Paper 1 presents a novel formal framework for AI governance with foundational theoretical contributions—applying Rice's theorem to prove undecidability of behavioral governance, introducing 'coterminous governance' as a new concept, and providing mechanized Coq proofs (454 theorems). This addresses a fundamental structural problem in AI safety/governance with broad implications across all deployed AI systems. Paper 2 offers an incremental improvement (1.18% average) on KGQA tasks with a narrower scope. Paper 1's cross-disciplinary impact (AI safety, formal verification, policy) and timeliness given rapid AI deployment give it substantially higher potential impact.
MathNet provides a large-scale, publicly available benchmark resource (30,676 problems, 47 countries, 17 languages) that will likely be widely adopted by the AI research community for evaluating mathematical reasoning and retrieval capabilities. Benchmarks of this quality and scale tend to accumulate high citations and drive research agendas. Paper 1 presents an intellectually interesting formal framework for AI governance with Coq proofs, but its highly theoretical nature, narrow focus on effect governance, and lack of empirical validation limit its near-term adoption and breadth of impact across the research community.

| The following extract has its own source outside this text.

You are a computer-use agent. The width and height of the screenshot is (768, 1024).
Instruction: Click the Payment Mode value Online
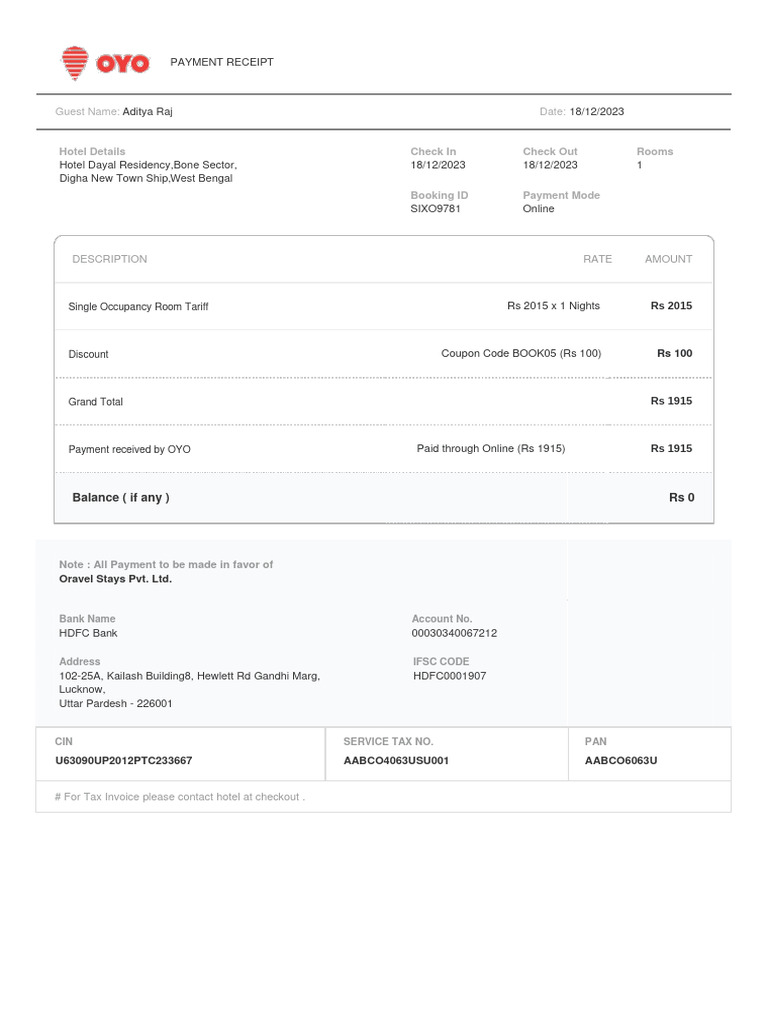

Paper 1 presents a novel formal framework for AI governance with fundamental theoretical contributions—applying Rice's theorem to prove structural undecidability of behavioral governance and proposing 'coterminous governance' as a new architectural paradigm. The 454 Coq-mechanized theorems demonstrate exceptional rigor. Its implications span all deployed AI systems, making it broadly impactful across AI safety, formal methods, and policy. Paper 2, while practically useful, is a domain-specific application combining existing techniques (LLMs, deep learning classifiers) for speech therapy—incremental rather than foundational.